Je ne sais pas si tu l’as remarqué mais je suis un peu en colère. J'ai du mal avec ce qui se passe actuellement que ce soit politique, écologique ou même au niveau des relations entre les gens qui changent avec les nouvelles technologies et pas toujours en bien. Quand j’écris une chanson, j’ai plutôt tendance à dénoncer et c’est ce que je dis dans « Full » qui aborde ce moment où il va falloir se réveiller.

Comment me décrirais-tu l’atmosphère de ton prochain EP ?

En colère, on y revient. L’atmosphère de ce disque est un peu énervée. Il y a l’envie que les choses avancent et qu’elles bougent. J’essaie de ne pas employer des mots très explicites afin que cela puisse parler à un maximum de gens mais on peut dire que l’on retrouve des chansons engagées dans cet EP. On se doute bien que je ne suis pas là pour parler des fleurs qui poussent ou de choses très légères. Que ça plaise ou pas, on m’a dit que j’arrivais à faire passer le message. Je te rassure, il y a quand même une chanson d'amour.

Rencontre avec Anton Jefferson pour la sortie de son nouvel EP « Almost Ready To Be Listened » !

Vois-tu le fait de proposer des EPS comme une façon de te perfectionner avant de dévoiler toute une « histoire » sur un premier album ?

Il y a un peu de cela, ça me permet de prendre des marques, de poser des bases ; je tente des choses en studio et je vois ce qui fonctionne bien ou moins. J’aimerais proposer un long format encore plus abouti. Je ne suis pas du tout fermé et j’aime que ça change d’une chanson à l’autre, d'un disque à l'autre aussi.

Comment vis-tu le fait de sortir un nouveau disque et ne pas pouvoir le défendre sur scène pour l’instant ?

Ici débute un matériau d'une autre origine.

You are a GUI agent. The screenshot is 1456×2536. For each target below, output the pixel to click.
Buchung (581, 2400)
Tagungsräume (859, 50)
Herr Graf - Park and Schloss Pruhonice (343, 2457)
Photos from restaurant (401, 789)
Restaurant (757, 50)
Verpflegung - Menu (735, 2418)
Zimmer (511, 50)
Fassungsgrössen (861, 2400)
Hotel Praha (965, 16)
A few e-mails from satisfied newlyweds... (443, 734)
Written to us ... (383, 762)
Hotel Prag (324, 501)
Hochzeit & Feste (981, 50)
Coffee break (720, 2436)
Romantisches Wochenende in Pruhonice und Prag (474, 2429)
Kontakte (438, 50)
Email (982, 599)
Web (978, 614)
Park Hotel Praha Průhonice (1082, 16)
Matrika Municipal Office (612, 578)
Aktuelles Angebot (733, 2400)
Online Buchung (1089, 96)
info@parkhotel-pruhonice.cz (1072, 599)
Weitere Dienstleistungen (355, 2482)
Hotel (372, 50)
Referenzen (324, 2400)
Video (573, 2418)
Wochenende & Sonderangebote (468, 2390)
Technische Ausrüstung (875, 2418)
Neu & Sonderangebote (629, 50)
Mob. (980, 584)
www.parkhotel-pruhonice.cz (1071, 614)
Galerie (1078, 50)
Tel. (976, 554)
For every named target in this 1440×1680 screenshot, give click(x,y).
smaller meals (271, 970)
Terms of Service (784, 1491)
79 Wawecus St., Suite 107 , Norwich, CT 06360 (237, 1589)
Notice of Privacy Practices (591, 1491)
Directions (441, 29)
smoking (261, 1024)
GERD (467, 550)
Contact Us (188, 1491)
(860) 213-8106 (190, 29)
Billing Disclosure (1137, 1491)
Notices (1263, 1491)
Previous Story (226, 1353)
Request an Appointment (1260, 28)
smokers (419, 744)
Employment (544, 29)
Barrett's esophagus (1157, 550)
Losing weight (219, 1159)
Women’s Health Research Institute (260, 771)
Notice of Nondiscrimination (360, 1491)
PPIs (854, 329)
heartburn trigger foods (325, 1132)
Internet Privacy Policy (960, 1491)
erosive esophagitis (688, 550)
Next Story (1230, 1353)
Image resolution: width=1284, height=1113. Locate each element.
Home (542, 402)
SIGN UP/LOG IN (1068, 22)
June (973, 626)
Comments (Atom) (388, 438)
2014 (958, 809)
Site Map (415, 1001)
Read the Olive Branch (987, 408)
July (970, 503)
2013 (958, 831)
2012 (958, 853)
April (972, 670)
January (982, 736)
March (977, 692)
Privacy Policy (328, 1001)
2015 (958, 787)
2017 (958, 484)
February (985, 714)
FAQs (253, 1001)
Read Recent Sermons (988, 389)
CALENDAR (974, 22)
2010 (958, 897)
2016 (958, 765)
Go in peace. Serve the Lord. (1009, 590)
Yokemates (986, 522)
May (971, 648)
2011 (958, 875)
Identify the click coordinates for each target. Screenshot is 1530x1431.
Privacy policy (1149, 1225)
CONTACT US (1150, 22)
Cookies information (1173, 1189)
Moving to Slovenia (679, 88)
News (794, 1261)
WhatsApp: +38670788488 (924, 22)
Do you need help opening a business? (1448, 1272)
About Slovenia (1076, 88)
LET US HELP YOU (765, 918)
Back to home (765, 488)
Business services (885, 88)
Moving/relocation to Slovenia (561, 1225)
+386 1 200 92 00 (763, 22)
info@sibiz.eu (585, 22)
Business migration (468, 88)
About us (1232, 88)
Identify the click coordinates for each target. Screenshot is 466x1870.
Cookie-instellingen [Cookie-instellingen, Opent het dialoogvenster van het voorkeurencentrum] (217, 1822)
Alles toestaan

Je suis également ingé son et je dois dire que cette période est très étrange. Le plus bizarre est de ne pas savoir quand ça va pouvoir reprendre et dans quelles conditions. J’espère et je souhaite vraiment que l’on puisse reprendre prochainement mais nous n’avons pas encore de deadline…Pour l’instant, ça me parait compliqué mais ça va dans le sens de ce que l’on essaie de nous faire gober depuis des années à savoir que l’on peut rester chez soi, que ce n’est pas un problème et que tout vient à nous. Je suis contre ça, j'aime me réunir dans des concerts, me déplacer pour voir des artistes sur scène même s’ils ne sont pas dans leur meilleur jour, j’ai grandi avec ça. Je prends sur moi actuellement et je me dis que tout  reprendra avec le temps

Que me réponds-tu si je te dis que pour moi, il y a chez toi un mix de Bowie, Depeche Mode et Marilyn Manson ?

Je suis flatté, ça me touche beaucoup. C’est marrant car j’ai écouté Marilyn Manson quand j’étais plus jeune et c’est une remarque que l’on me fait régulièrement. C’est très chouette, en tout cas.

Rencontre avec Anton Jefferson pour la sortie de son nouvel EP « Almost Ready To Be Listened » !

Quel serait ton plus grand rêve artistique ?

C’est une confidence, ça reste entre nous mais j’aimerais bien qu’il n’y ait plus d’ordinateurs sur scène. J’aimerais bien que les musiciens se remettent à jouer entre eux et peut-être jouer un peu mieux ; je vais paraitre un peu dur mais je trouve que le niveau a beaucoup baissé. Il m’est arrivé de voir des choses lors de concerts (rires...), il m’est arrivé de me demander quel était le propos du groupe. Je suis musicien, j’aime la musique et j’aime les gens qui font ça avec passion mais une certaine rigueur tout de même. J’ai un peu la hantise de ça car j’ai eu pas mal de laptops qui crashent pendant des concerts, de larsens qui te flinguent les oreilles… on a changé, tout est millimétré à la seconde, il n’y a plus cette espèce de liberté en live que je trouvais intéressante dans le Rock.

Te verrais-tu à l’avenir monter un supergroupe à l’image de Franz Ferdinand et des Sparks pour partager la scène avec d’autres artistes ?

Oui, bien sûr. Même si ça n’a rien à voir avec ce que je fais ou ce que j’écoute, je serais très intéressé de collaborer avec A$ap Rocky que j’aime beaucoup. On dit souvent que le Hip Hop d’aujourd’hui est le nouveau Rock, c’est une manière de venir critiquer la société et de ne pas rentrer dans les clous et je trouve ça intéressant. Je me tournerais moins naturellement vers des artistes à guitare ou des groupes Pop mais sait on jamais.